Usefulness of intraoperative bronchoscopy during surgical repair of a congenital cardiac anomaly with possible airway obstruction: three cases report

Article information

Korean J Anesthesiol. 2016;69(1):71-75

Publication date (electronic) : 2016 January 28

doi : https://doi.org/10.4097/kjae.2016.69.1.71

JongEun Oh , Jung-won Kim , Won-Jung Shin , Mijeung Gwak , Pyung Hwan Park

Department of Anesthesiology and Pain Medicine, Asan Medical Center, Seoul, Korea.

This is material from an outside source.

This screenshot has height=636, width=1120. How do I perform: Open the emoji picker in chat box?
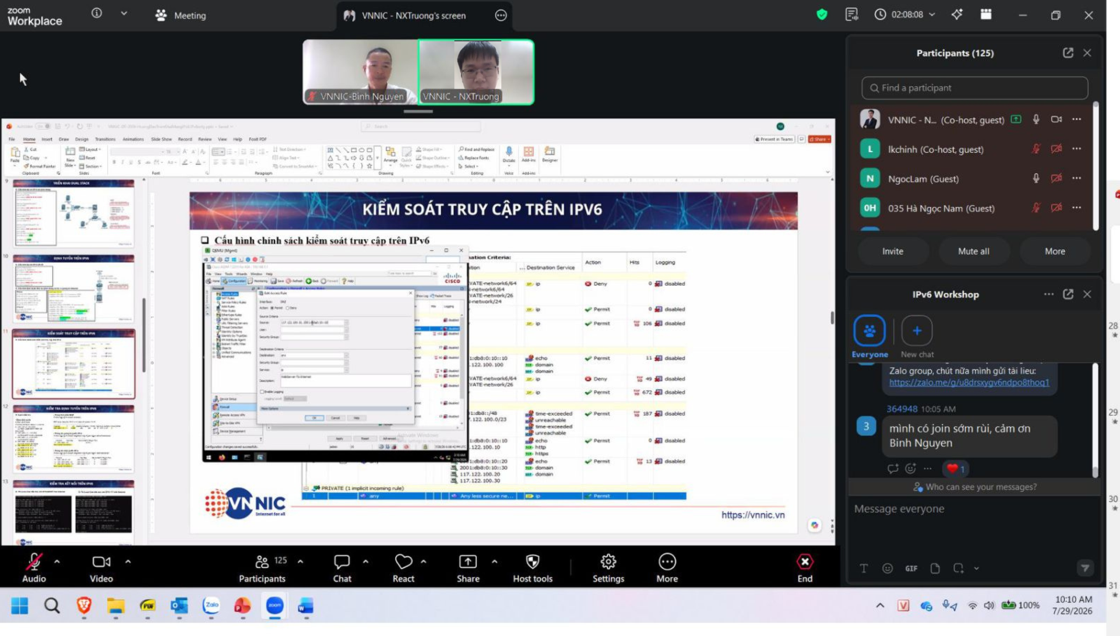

Corresponding author: Mijeung Gwak, M.D., Ph.D. Department of Anesthesiology and Pain Medicine, Asan Medical Center, 88, Olympic-ro 43-gil, Songpa-gu, Seoul 05505, Korea. Tel: 82-2-3010-3868, Fax: 82-2-3010-6790, mjgwak@amc.seoul.kr

Received 2014 December 29; Revised 2015 June 18; Accepted 2015 June 26.

Abstract

Compression of the airway is relatively common in pediatric patients, although it is often an unrecognized complication of congenital cardiac and aortic arch anomalies. Aortopexy has been established as a surgical treatment for tracheobronchial obstruction associated with vascular anomaly, aortic arch anomaly, esophageal atresia, and tracheoesophageal fistula. The tissue-to-tissue arch repair technique could result in severe airway complication such as compression of the left main bronchus which was not a problem before the correction. We report three cases of corrective open heart surgery monitored by intraoperative bronchoscopy performed during prebypass, and performed immediately before weaning from bypass, to evaluate tracheobronchial obstruction caused by congenital, complex cardiac anomalies in the operating room.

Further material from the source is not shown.